I am getting an exception thrown on DateTime.Now on our server running a few websites. This has now happened twice to me in the past 3 days. Really strange. I am wondering whether this has started to happen with the latest Windows Update and if any of you have seen similar behaviour coming in.
The exception thrown is:
BASE EXCEPTION:
TYPE: System.ArgumentOutOfRangeException
MESSAGE: Value to add was out of range.
Parameter name: value
STACK TRACE:
at System.DateTime.Add(Double value, Int32 scale)
at System.TimeZoneInfo.TransitionTimeToDateTime(Int32 year, TransitionTime transitionTime)
at System.TimeZoneInfo.GetDaylightTime(Int32 year, AdjustmentRule rule)
at System.TimeZoneInfo.GetIsDaylightSavingsFromUtc(DateTime time, Int32 Year, TimeSpan utc, AdjustmentRule rule, Boolean& isAmbiguousLocalDst)
at System.TimeZoneInfo.GetDateTimeNowUtcOffsetFromUtc(DateTime time, Boolean& isAmbiguousLocalDst)
at System.DateTime.get_Now()
at (my code).FrontEnd.FrontEndPage.Page_Load(Object sender, EventArgs e) in (my code file)\code\presentation\FrontEndPage.cs:line 118
at (my code).purchase.Page_Load(Object sender, EventArgs e) in (my code file)\purchase.aspx.cs:line 94
at System.Web.Util.CalliHelper.EventArgFunctionCaller(IntPtr fp, Object o, Object t, EventArgs e)
at System.Web.Util.CalliEventHandlerDelegateProxy.Callback(Object sender, EventArgs e)
at System.Web.UI.Control.OnLoad(EventArgs e)
at System.Web.UI.Control.LoadRecursive()
at System.Web.UI.Page.ProcessRequestMain(Boolean includeStagesBeforeAsyncPoint, Boolean includeStagesAfterAsyncPoint)
The code where this happens is the first line in the if-statement:
HttpCookie loggedIn = Request.Cookies[Config.Instance.LoggedInCookieName];
if (loggedIn != null)
{
loggedIn.Expires = DateTime.Now.AddHours(4);
Response.Cookies.Add(loggedIn);
}
Although there is an AddHours in there and the exception is talking about DateTime.Add, I don't believe it has anything to do with the AddHours, but is caused by the call to Now as you can see in the stack trace.

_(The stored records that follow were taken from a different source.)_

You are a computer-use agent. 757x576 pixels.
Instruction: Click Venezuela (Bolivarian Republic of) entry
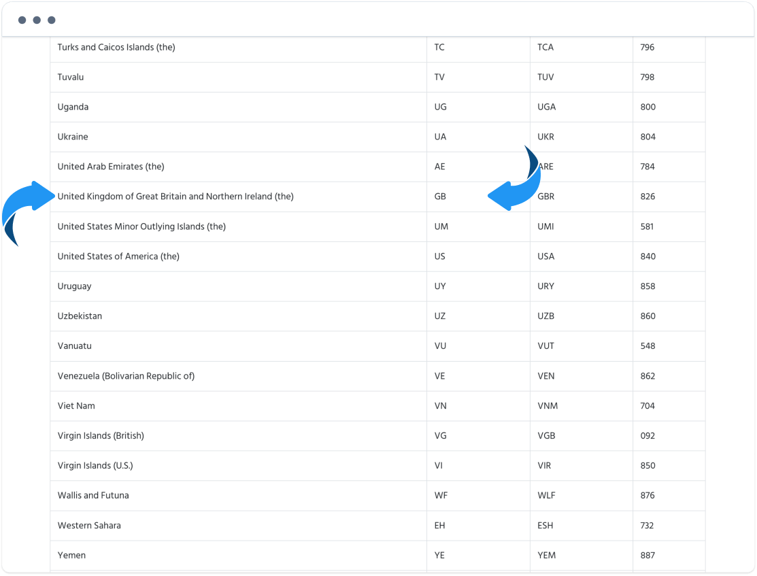tap(126, 376)
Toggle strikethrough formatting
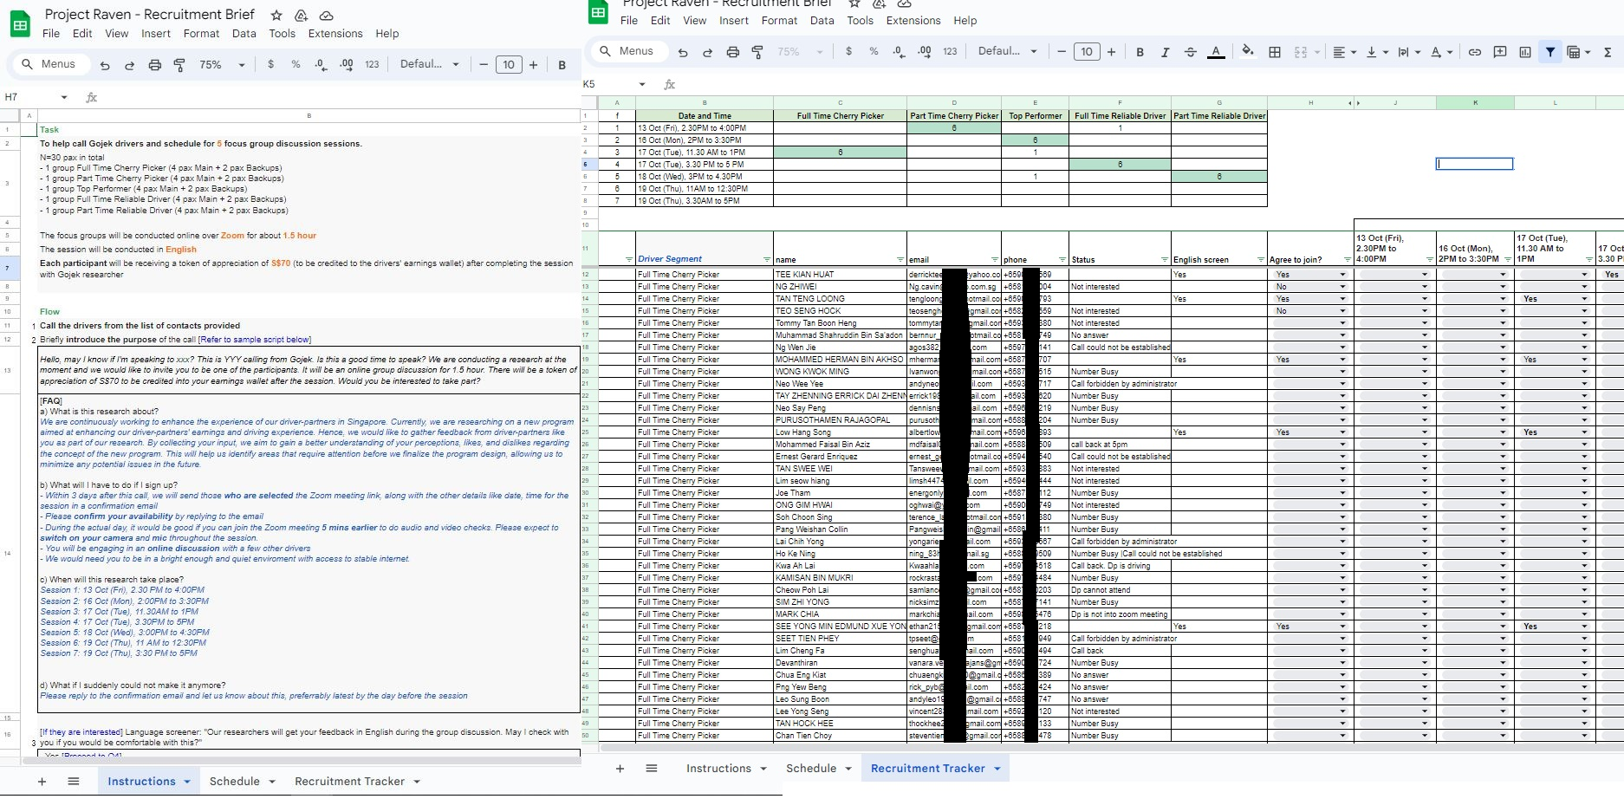The height and width of the screenshot is (799, 1624). click(x=1190, y=52)
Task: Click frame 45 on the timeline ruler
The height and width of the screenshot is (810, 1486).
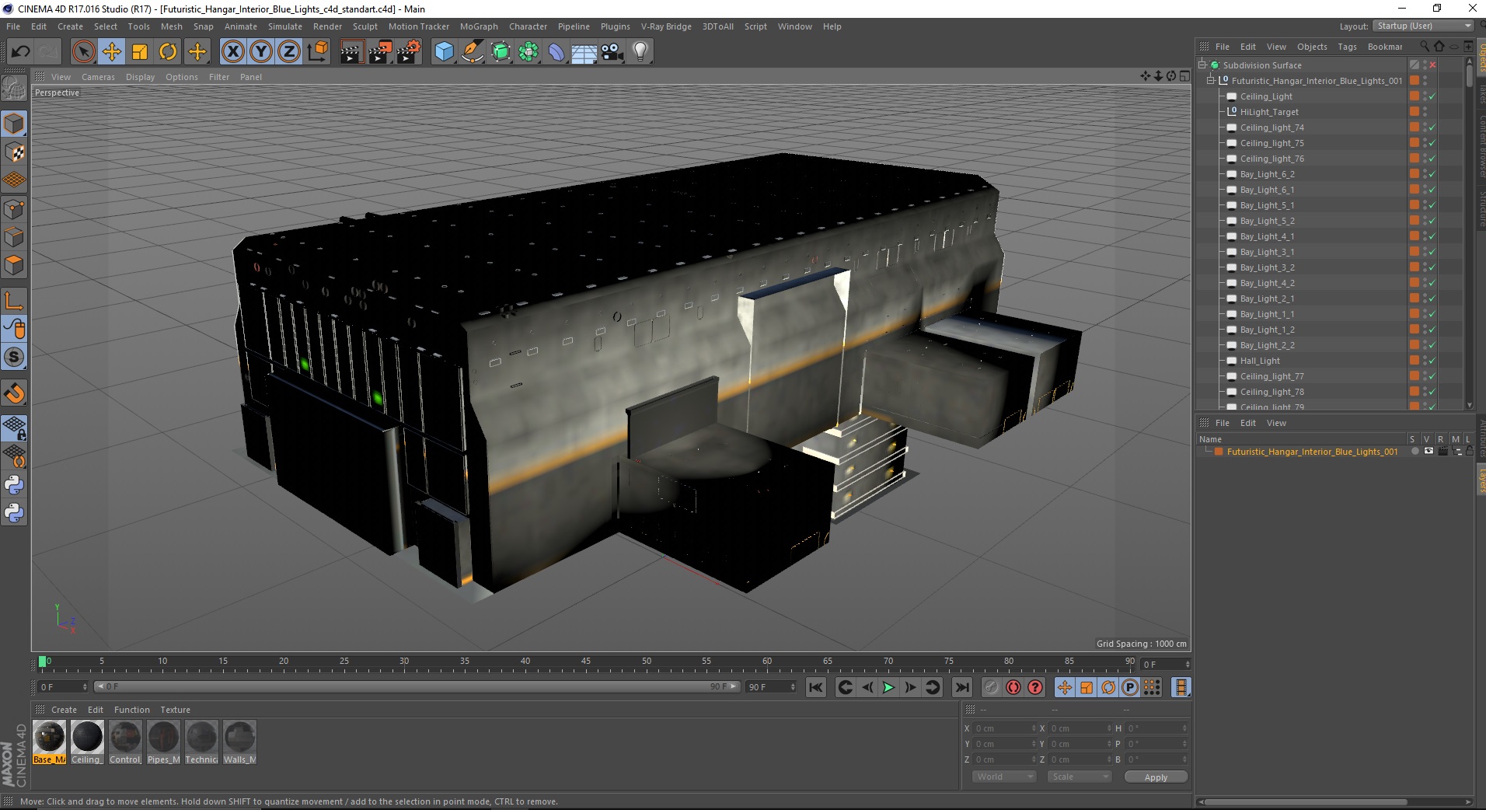Action: coord(585,662)
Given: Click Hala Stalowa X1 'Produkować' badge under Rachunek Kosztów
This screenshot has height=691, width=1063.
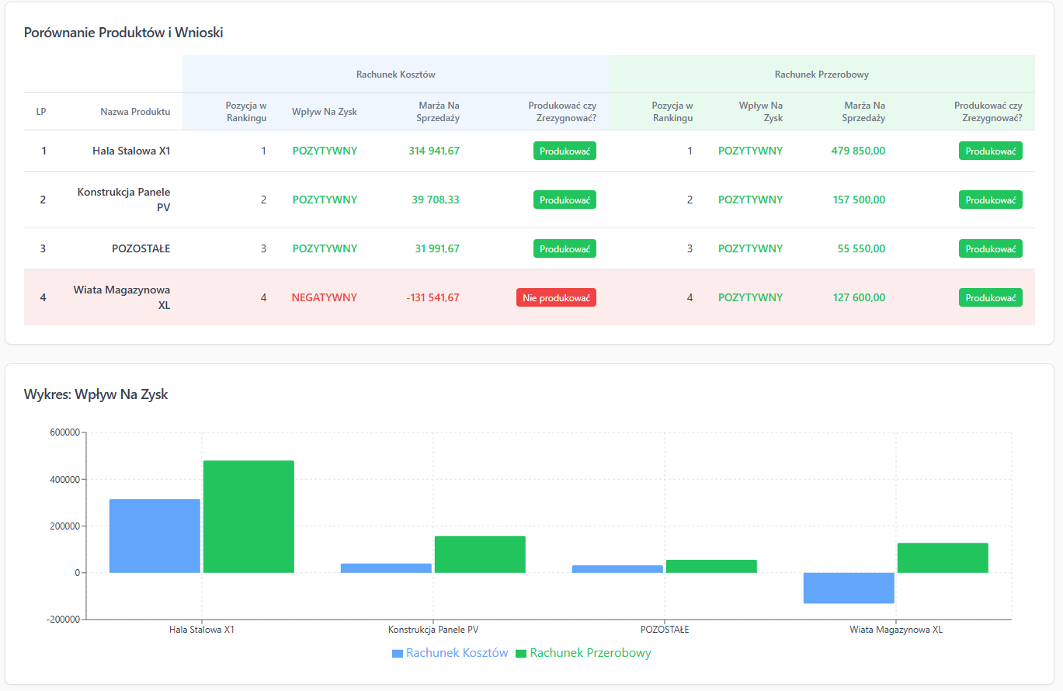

The server I am on is running Windows Server 2003, and is running the English (United Kingdom) locale.
Thanks for any help.
Reviewing the code in Reflector, your exception is occurring when an in-lined AddDays
is given bad data in TransitionTimeToDateTime
.
Both occurrences of AddDays
process transitionTime.DayOfWeek
where transitionTime
is rule.DaylightTransitionStart
or rule.DaylightTransitionEnd
from GetDaylightTime
(as well as time.DayOfWeek
, but this is always Mod 7
).
This seems to mean GetTimeZoneInformation
is occasionally returning bad data where the AdjustmentRule
is generated in GetOneYearLocalFromUtc
which calls GetCurrentOneYearLocal
.
Because it is happening rarely, I don't think it will be due to a corrupt registry (I'd expect it to happen every time.), but to help further checking the MSDN documentation for TIME_ZONE_INFORMATION describes the registry entries to check.
Note this information is not cached and is retrieved every time you call DateTime.Now
, (which is of course the correct thing to do as DST could have just changed, or the user could have changed the current time zone) a good excuse for some premature optimisation by using DateTime.UtcNow
as much as possible and applying .ToLocalTime
only when you need to display the time to the user.